### Stored records
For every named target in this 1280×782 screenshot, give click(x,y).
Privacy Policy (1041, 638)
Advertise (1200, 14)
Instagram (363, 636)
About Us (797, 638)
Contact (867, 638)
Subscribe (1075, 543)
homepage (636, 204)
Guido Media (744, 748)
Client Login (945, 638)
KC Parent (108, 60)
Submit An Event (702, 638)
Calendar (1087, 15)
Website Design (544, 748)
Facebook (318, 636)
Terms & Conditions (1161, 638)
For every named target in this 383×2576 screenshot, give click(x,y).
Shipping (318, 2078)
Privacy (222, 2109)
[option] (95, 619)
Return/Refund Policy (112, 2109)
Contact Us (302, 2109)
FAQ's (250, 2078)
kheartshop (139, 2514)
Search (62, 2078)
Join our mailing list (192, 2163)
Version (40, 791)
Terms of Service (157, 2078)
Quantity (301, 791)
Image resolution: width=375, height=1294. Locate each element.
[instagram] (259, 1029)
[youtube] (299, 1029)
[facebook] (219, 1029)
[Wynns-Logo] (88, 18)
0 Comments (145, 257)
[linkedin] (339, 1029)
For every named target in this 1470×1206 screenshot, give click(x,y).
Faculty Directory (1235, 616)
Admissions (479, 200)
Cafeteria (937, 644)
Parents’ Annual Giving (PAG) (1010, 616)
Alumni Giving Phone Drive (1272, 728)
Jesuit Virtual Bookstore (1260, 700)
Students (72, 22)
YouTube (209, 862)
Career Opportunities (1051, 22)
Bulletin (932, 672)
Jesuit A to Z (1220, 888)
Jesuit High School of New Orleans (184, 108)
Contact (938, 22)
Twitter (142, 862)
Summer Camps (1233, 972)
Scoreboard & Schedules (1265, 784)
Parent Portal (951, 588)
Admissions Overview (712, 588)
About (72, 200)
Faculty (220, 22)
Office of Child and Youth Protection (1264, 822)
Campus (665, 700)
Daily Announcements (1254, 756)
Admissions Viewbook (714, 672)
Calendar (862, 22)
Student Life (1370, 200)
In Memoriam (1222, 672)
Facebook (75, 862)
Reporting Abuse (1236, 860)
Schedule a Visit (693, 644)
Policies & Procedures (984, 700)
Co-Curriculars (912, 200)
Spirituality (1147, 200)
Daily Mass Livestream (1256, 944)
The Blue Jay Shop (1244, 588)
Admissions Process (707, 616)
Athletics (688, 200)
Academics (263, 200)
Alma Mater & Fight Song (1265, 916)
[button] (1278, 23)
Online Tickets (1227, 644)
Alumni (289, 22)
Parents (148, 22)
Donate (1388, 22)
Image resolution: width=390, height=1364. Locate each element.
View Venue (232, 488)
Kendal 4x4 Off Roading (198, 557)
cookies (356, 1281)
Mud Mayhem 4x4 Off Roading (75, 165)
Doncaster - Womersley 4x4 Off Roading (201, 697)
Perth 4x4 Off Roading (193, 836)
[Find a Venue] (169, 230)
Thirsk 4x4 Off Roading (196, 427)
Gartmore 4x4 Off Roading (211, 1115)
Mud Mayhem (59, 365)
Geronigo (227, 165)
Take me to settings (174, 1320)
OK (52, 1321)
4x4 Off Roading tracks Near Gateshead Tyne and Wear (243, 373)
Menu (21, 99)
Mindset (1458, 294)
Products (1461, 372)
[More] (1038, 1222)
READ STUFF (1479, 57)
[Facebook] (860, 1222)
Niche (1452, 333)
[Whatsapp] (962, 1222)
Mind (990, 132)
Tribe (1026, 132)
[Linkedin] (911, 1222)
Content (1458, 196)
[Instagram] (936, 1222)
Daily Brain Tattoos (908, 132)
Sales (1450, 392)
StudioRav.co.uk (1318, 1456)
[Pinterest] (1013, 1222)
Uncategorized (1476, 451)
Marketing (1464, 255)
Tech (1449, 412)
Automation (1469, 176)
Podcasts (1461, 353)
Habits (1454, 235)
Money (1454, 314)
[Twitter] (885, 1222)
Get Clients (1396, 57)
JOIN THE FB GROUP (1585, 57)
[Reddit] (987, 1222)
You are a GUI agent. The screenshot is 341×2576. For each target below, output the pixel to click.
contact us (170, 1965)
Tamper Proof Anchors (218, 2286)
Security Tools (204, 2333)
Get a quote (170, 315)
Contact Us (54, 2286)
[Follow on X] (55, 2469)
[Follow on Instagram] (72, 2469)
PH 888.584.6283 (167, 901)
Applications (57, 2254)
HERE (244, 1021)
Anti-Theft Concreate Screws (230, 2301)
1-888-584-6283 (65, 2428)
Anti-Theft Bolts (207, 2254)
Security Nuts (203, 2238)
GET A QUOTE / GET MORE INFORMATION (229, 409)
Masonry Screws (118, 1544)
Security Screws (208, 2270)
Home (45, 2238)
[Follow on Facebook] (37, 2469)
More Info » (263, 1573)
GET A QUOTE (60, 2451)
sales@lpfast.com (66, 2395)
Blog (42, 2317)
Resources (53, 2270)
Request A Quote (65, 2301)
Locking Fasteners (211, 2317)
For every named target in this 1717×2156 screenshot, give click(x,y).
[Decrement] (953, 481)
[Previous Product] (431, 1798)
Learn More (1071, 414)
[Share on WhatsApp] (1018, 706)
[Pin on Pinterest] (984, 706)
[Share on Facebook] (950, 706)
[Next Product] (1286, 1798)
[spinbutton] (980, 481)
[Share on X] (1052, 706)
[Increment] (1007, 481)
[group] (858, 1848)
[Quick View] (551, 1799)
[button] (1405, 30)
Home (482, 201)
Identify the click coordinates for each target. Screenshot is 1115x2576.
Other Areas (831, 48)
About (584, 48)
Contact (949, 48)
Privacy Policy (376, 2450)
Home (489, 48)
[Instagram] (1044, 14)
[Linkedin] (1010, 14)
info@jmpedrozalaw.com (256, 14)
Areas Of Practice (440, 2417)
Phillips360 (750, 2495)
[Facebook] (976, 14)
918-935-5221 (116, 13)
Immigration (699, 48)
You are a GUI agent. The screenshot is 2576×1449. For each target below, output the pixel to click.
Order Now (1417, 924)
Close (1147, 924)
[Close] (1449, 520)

### Directions
Could you reproduce every record exactly as it appears?

### Result of this task
For every named target in this 1280×782 screenshot, give click(x,y).
Privacy Policy (1041, 638)
Advertise (1200, 14)
Instagram (363, 636)
About Us (797, 638)
Contact (867, 638)
Subscribe (1075, 543)
homepage (636, 204)
Guido Media (744, 748)
Client Login (945, 638)
KC Parent (108, 60)
Submit An Event (702, 638)
Calendar (1087, 15)
Website Design (544, 748)
Facebook (318, 636)
Terms & Conditions (1161, 638)
For every named target in this 383×2576 screenshot, give click(x,y).
Shipping (318, 2078)
Privacy (222, 2109)
[option] (95, 619)
Return/Refund Policy (112, 2109)
Contact Us (302, 2109)
FAQ's (250, 2078)
kheartshop (139, 2514)
Search (62, 2078)
Join our mailing list (192, 2163)
Version (40, 791)
Terms of Service (157, 2078)
Quantity (301, 791)
Image resolution: width=375, height=1294. Locate each element.
[instagram] (259, 1029)
[youtube] (299, 1029)
[facebook] (219, 1029)
[Wynns-Logo] (88, 18)
0 Comments (145, 257)
[linkedin] (339, 1029)
For every named target in this 1470×1206 screenshot, give click(x,y).
Faculty Directory (1235, 616)
Admissions (479, 200)
Cafeteria (937, 644)
Parents’ Annual Giving (PAG) (1010, 616)
Alumni Giving Phone Drive (1272, 728)
Jesuit Virtual Bookstore (1260, 700)
Students (72, 22)
YouTube (209, 862)
Career Opportunities (1051, 22)
Bulletin (932, 672)
Jesuit A to Z (1220, 888)
Jesuit High School of New Orleans (184, 108)
Contact (938, 22)
Twitter (142, 862)
Summer Camps (1233, 972)
Scoreboard & Schedules (1265, 784)
Parent Portal (951, 588)
Admissions Overview (712, 588)
About (72, 200)
Faculty (220, 22)
Office of Child and Youth Protection (1264, 822)
Campus (665, 700)
Daily Announcements (1254, 756)
Admissions Viewbook (714, 672)
Calendar (862, 22)
Student Life (1370, 200)
In Memoriam (1222, 672)
Facebook (75, 862)
Reporting Abuse (1236, 860)
Schedule a Visit (693, 644)
Policies & Procedures (984, 700)
Co-Curriculars (912, 200)
Spirituality (1147, 200)
Daily Mass Livestream (1256, 944)
The Blue Jay Shop (1244, 588)
Admissions Process (707, 616)
Athletics (688, 200)
Academics (263, 200)
Alma Mater & Fight Song (1265, 916)
[button] (1278, 23)
Online Tickets (1227, 644)
Alumni (289, 22)
Parents (148, 22)
Donate (1388, 22)
Image resolution: width=390, height=1364. Locate each element.
View Venue (232, 488)
Kendal 4x4 Off Roading (198, 557)
cookies (356, 1281)
Mud Mayhem 4x4 Off Roading (75, 165)
Doncaster - Womersley 4x4 Off Roading (201, 697)
Perth 4x4 Off Roading (193, 836)
[Find a Venue] (169, 230)
Thirsk 4x4 Off Roading (196, 427)
Gartmore 4x4 Off Roading (211, 1115)
Mud Mayhem (59, 365)
Geronigo (227, 165)
Take me to settings (174, 1320)
OK (52, 1321)
4x4 Off Roading tracks Near Gateshead Tyne and Wear (243, 373)
Menu (21, 99)
Mindset (1458, 294)
Products (1461, 372)
[More] (1038, 1222)
READ STUFF (1479, 57)
[Facebook] (860, 1222)
Niche (1452, 333)
[Whatsapp] (962, 1222)
Mind (990, 132)
Tribe (1026, 132)
[Linkedin] (911, 1222)
Content (1458, 196)
[Instagram] (936, 1222)
Daily Brain Tattoos (908, 132)
Sales (1450, 392)
StudioRav.co.uk (1318, 1456)
[Pinterest] (1013, 1222)
Uncategorized (1476, 451)
Marketing (1464, 255)
Tech (1449, 412)
Automation (1469, 176)
Podcasts (1461, 353)
Habits (1454, 235)
Money (1454, 314)
[Twitter] (885, 1222)
Get Clients (1396, 57)
JOIN THE FB GROUP (1585, 57)
[Reddit] (987, 1222)
You are a GUI agent. The screenshot is 341×2576. For each target below, output the pixel to click.
contact us (170, 1965)
Tamper Proof Anchors (218, 2286)
Security Tools (204, 2333)
Get a quote (170, 315)
Contact Us (54, 2286)
[Follow on X] (55, 2469)
[Follow on Instagram] (72, 2469)
PH 888.584.6283 (167, 901)
Applications (57, 2254)
HERE (244, 1021)
Anti-Theft Concreate Screws (230, 2301)
1-888-584-6283 (65, 2428)
Anti-Theft Bolts (207, 2254)
Security Nuts (203, 2238)
GET A QUOTE / GET MORE INFORMATION (229, 409)
Masonry Screws (118, 1544)
Security Screws (208, 2270)
Home (45, 2238)
[Follow on Facebook] (37, 2469)
More Info » (263, 1573)
GET A QUOTE (60, 2451)
sales@lpfast.com (66, 2395)
Blog (42, 2317)
Resources (53, 2270)
Request A Quote (65, 2301)
Locking Fasteners (211, 2317)
For every named target in this 1717×2156 screenshot, give click(x,y).
[Decrement] (953, 481)
[Previous Product] (431, 1798)
Learn More (1071, 414)
[Share on WhatsApp] (1018, 706)
[Pin on Pinterest] (984, 706)
[Share on Facebook] (950, 706)
[Next Product] (1286, 1798)
[spinbutton] (980, 481)
[Share on X] (1052, 706)
[Increment] (1007, 481)
[group] (858, 1848)
[Quick View] (551, 1799)
[button] (1405, 30)
Home (482, 201)
Identify the click coordinates for each target. Screenshot is 1115x2576.
Other Areas (831, 48)
About (584, 48)
Contact (949, 48)
Privacy Policy (376, 2450)
Home (489, 48)
[Instagram] (1044, 14)
[Linkedin] (1010, 14)
info@jmpedrozalaw.com (256, 14)
Areas Of Practice (440, 2417)
Phillips360 (750, 2495)
[Facebook] (976, 14)
918-935-5221 (116, 13)
Immigration (699, 48)
You are a GUI agent. The screenshot is 2576×1449. For each target below, output the pixel to click.
Order Now (1417, 924)
Close (1147, 924)
[Close] (1449, 520)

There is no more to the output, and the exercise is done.